> Prompt:
Could you retype only the lines from the one containing "You are a computer-use" through the final line of the entries, both included, skipping any images?
======
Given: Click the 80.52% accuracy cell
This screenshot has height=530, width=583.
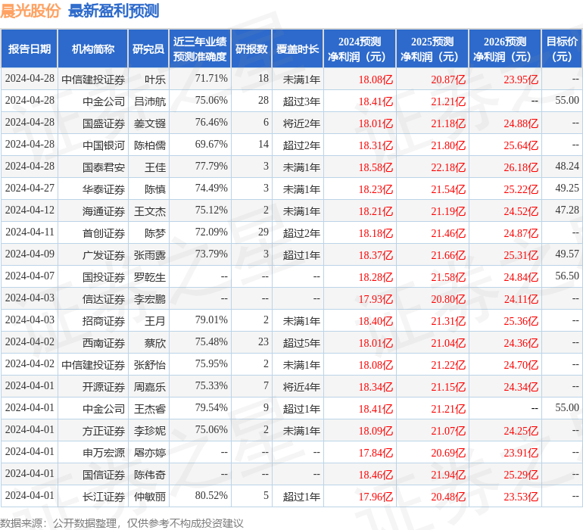Looking at the screenshot, I should tap(211, 495).
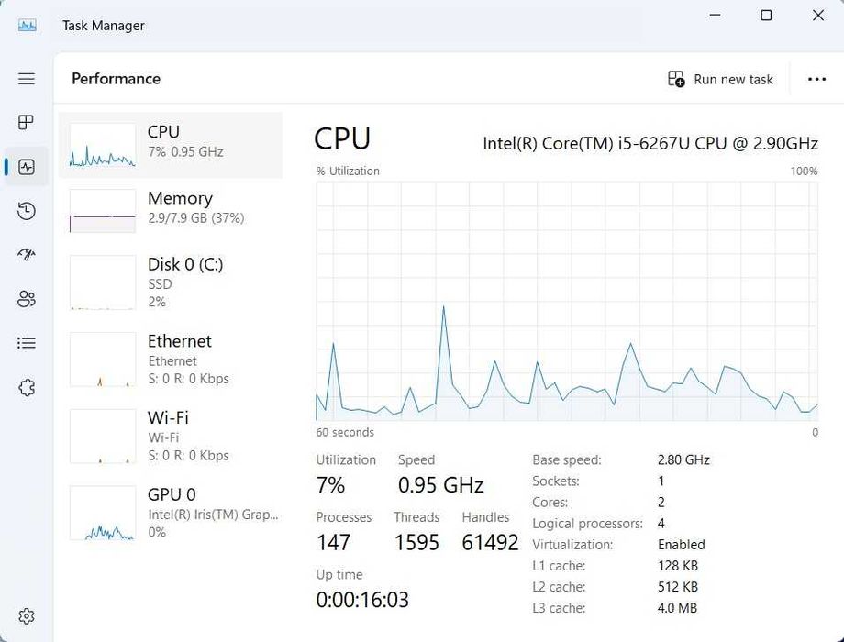This screenshot has width=844, height=642.
Task: Select the GPU 0 entry
Action: pos(171,513)
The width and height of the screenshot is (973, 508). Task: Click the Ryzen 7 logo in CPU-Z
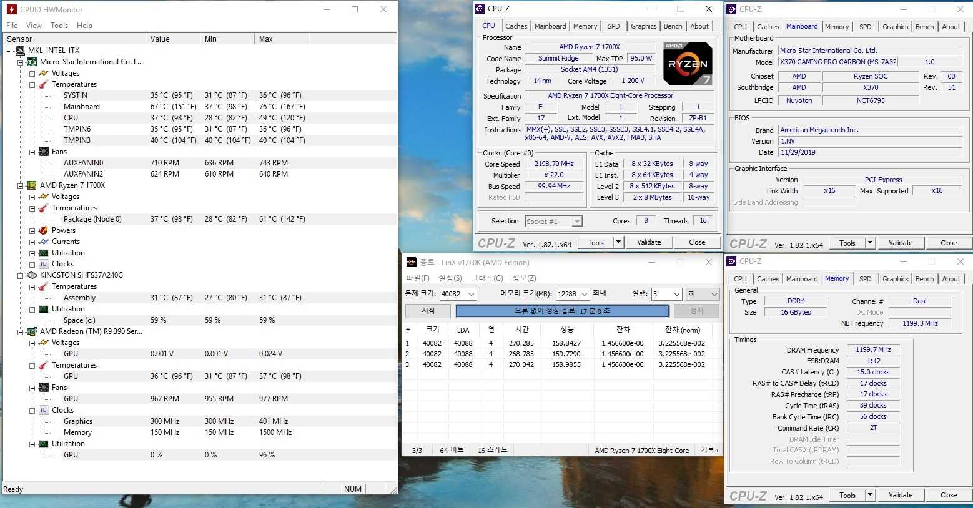click(687, 64)
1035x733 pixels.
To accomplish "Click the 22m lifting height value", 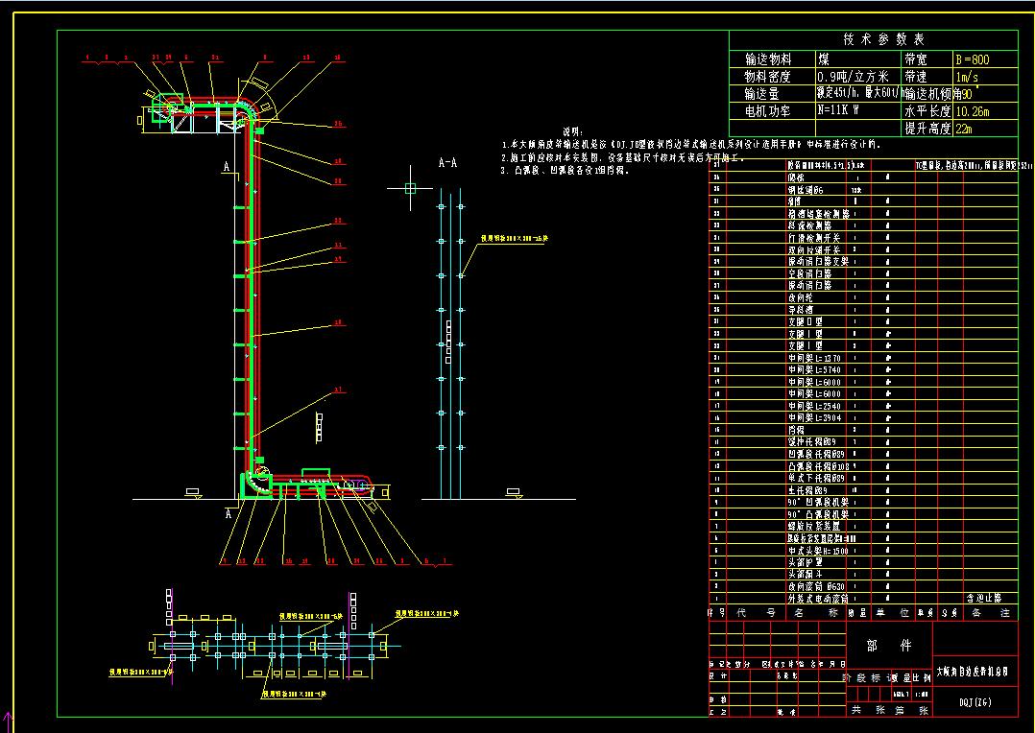I will point(964,129).
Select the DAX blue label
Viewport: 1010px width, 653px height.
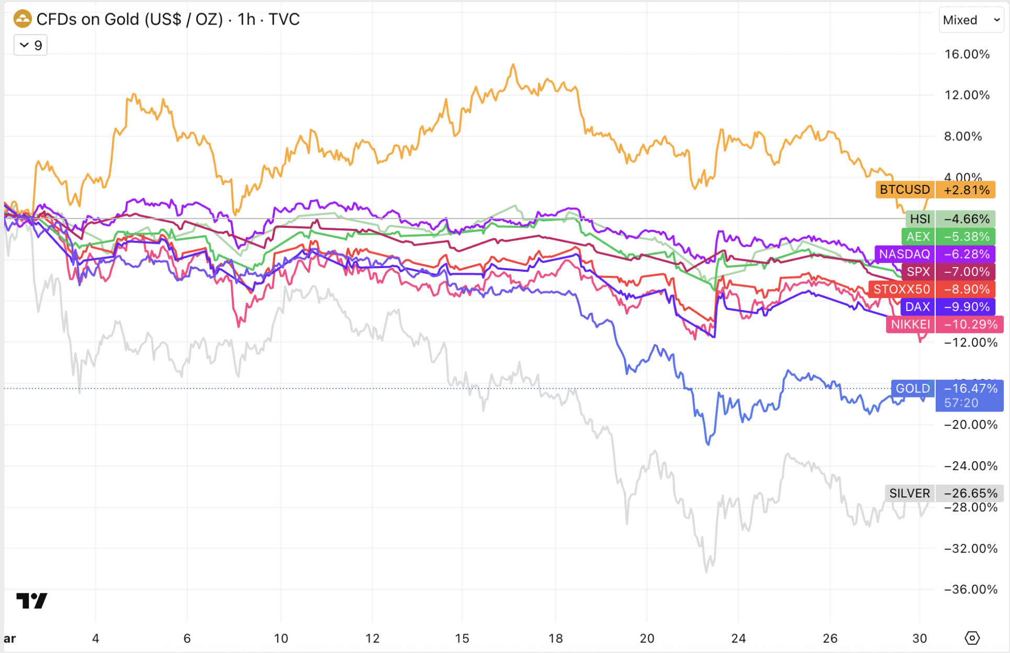click(x=917, y=307)
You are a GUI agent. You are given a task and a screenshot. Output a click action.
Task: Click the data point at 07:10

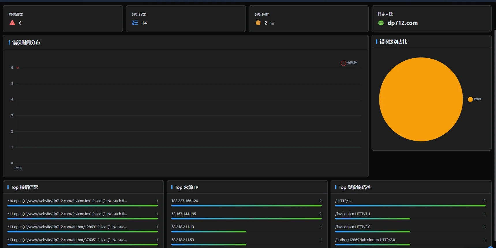tap(18, 68)
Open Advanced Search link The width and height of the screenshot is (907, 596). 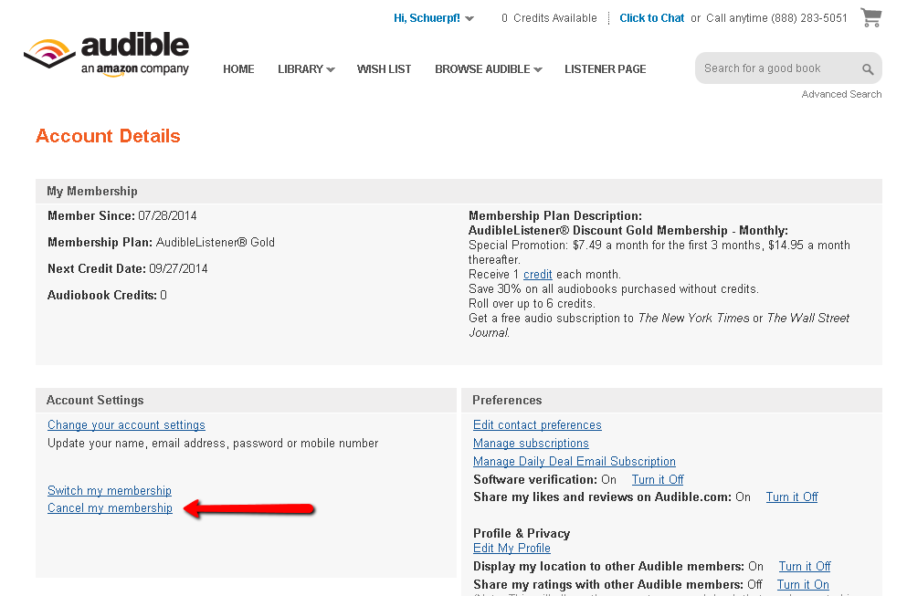point(841,94)
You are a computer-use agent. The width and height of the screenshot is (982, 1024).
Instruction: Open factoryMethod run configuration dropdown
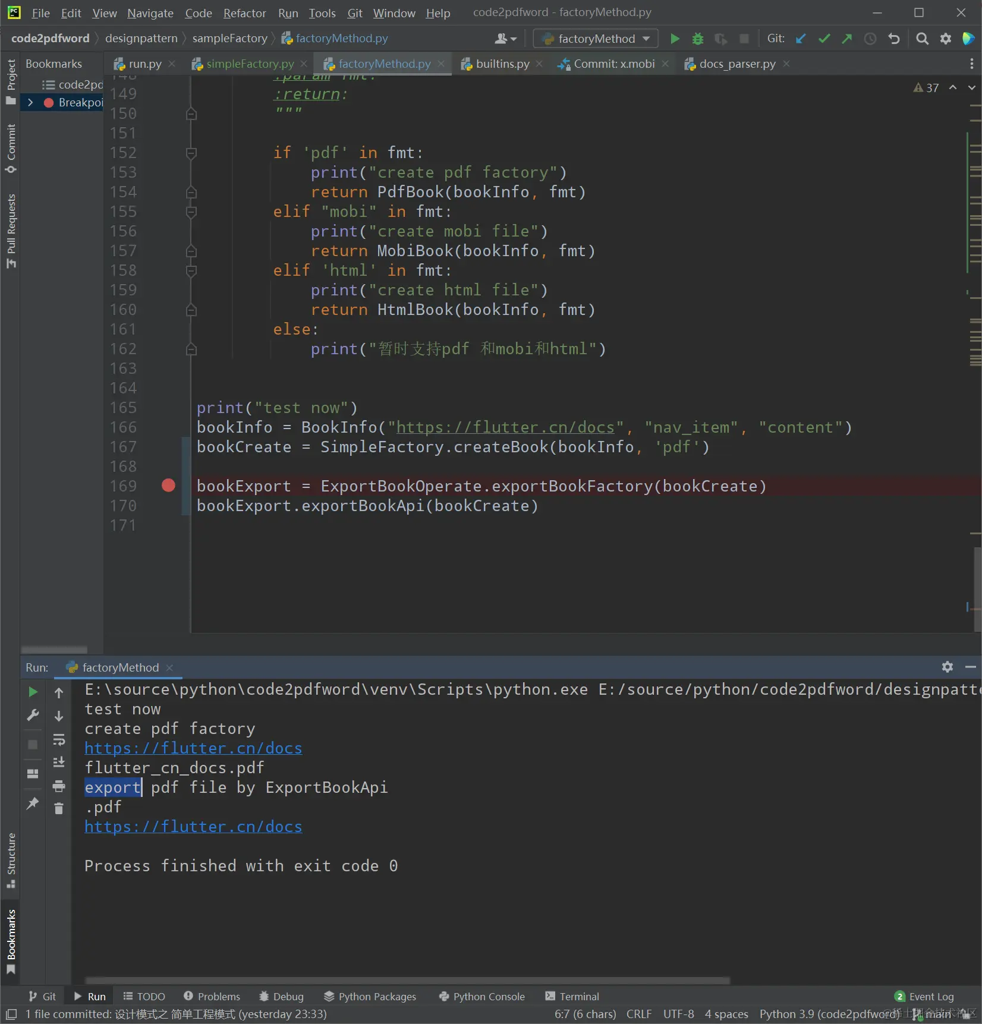(x=596, y=39)
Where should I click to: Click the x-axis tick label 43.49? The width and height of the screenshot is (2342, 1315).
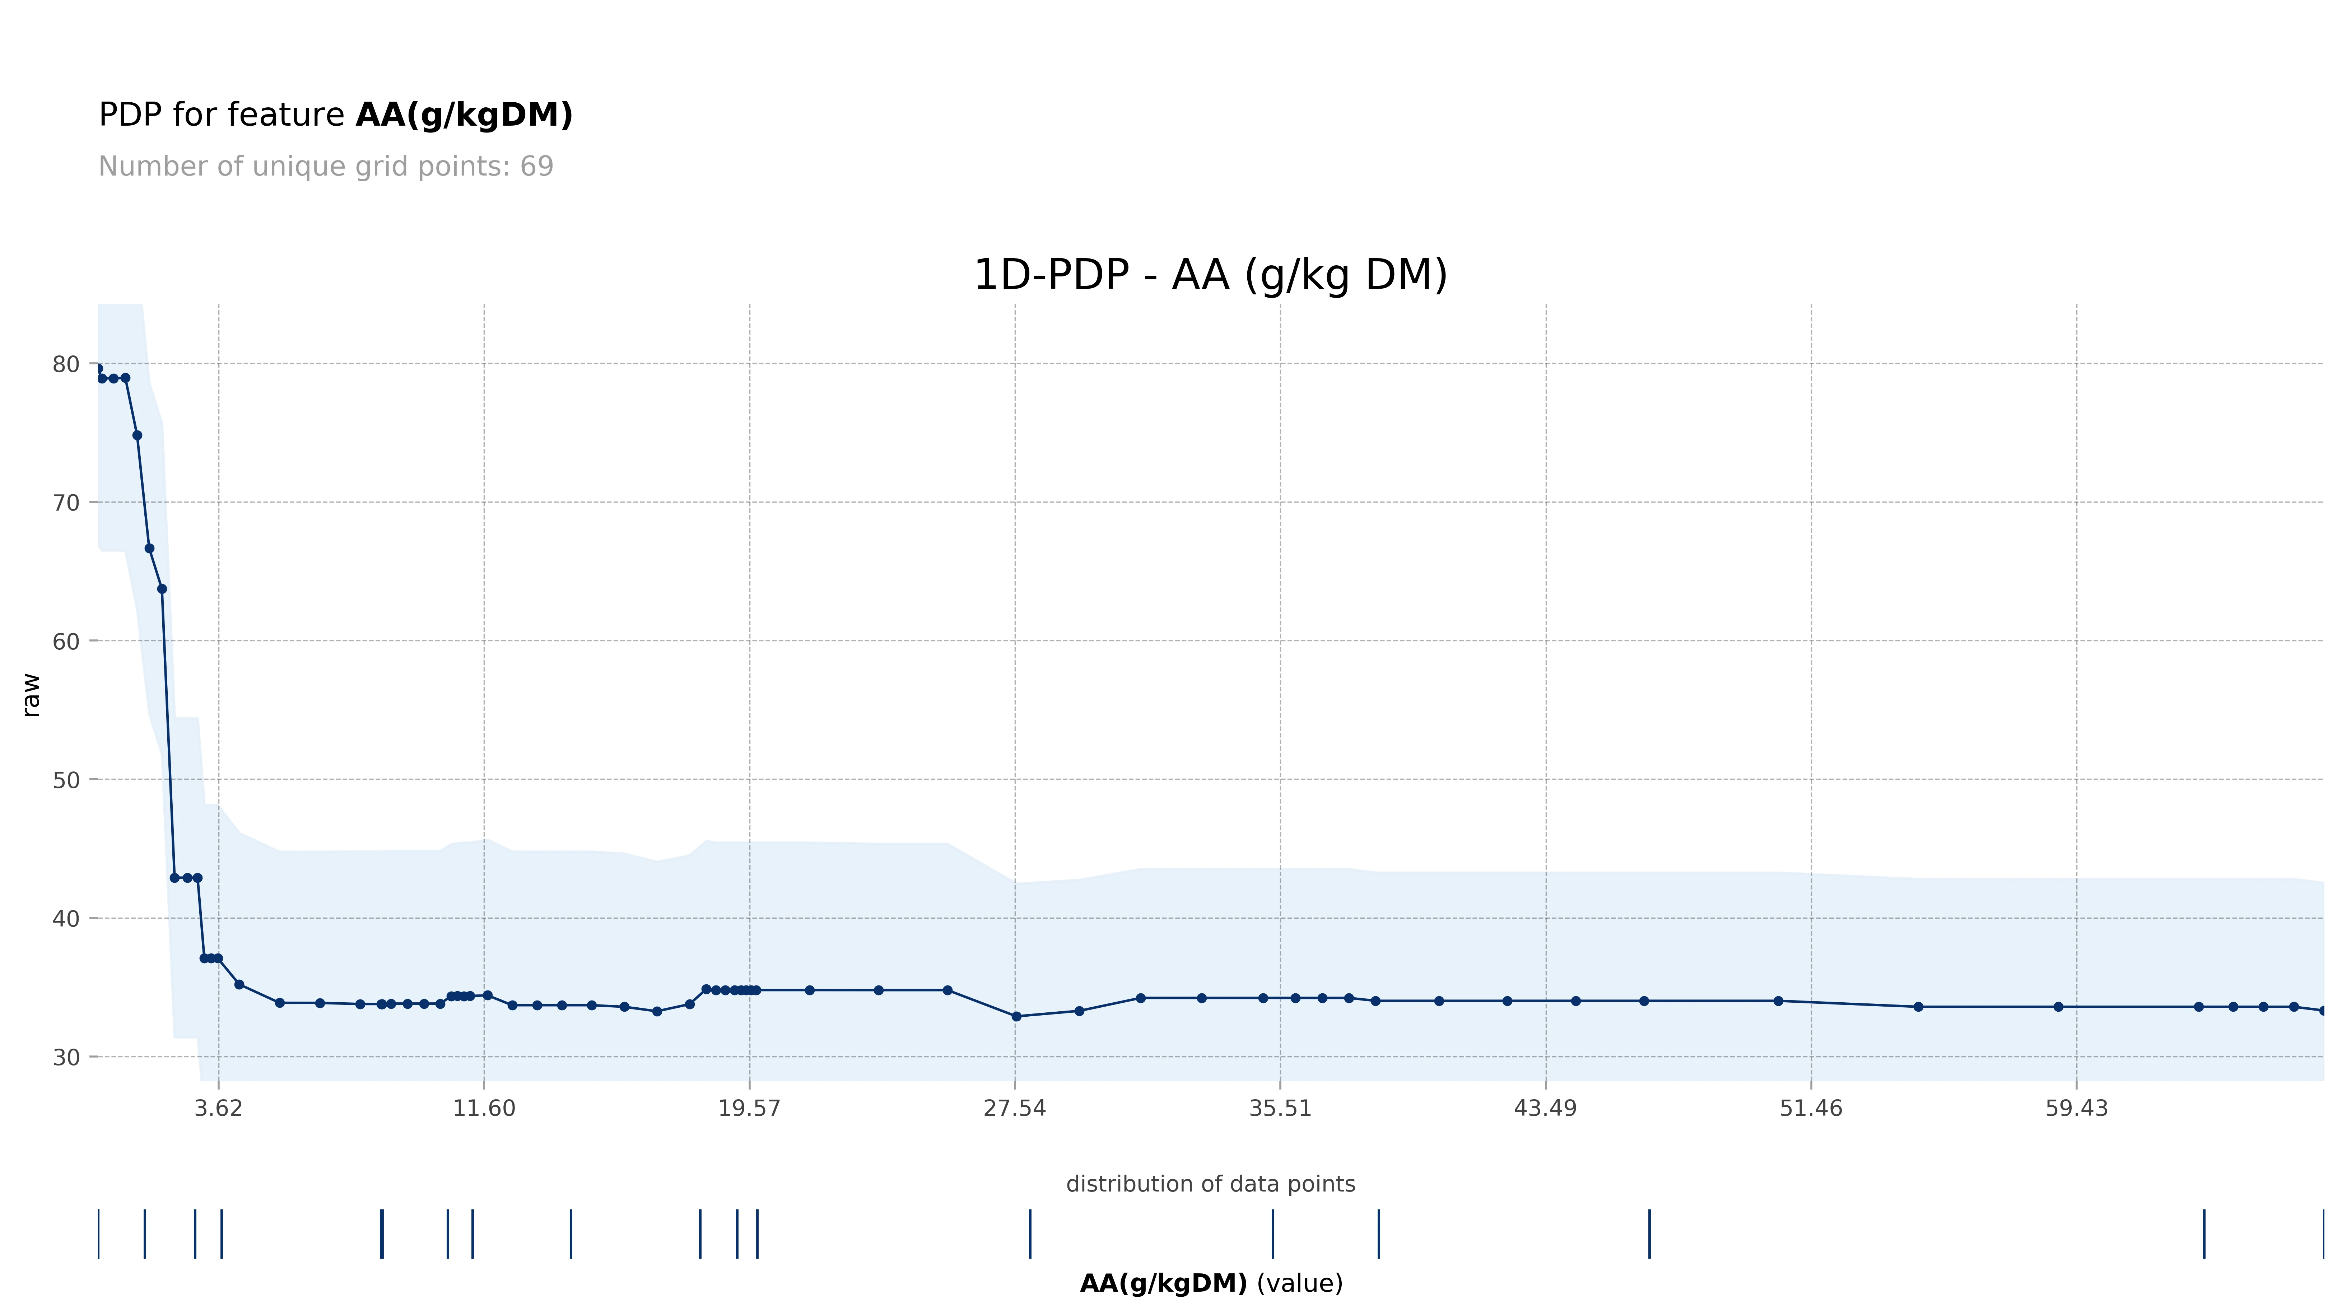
======
> Answer box:
You are a computer-use agent. The width and height of the screenshot is (982, 1024).
Instruction: Open factoryMethod run configuration dropdown
(x=596, y=39)
Where should I click to: Click the x-axis tick label 43.49? The width and height of the screenshot is (2342, 1315).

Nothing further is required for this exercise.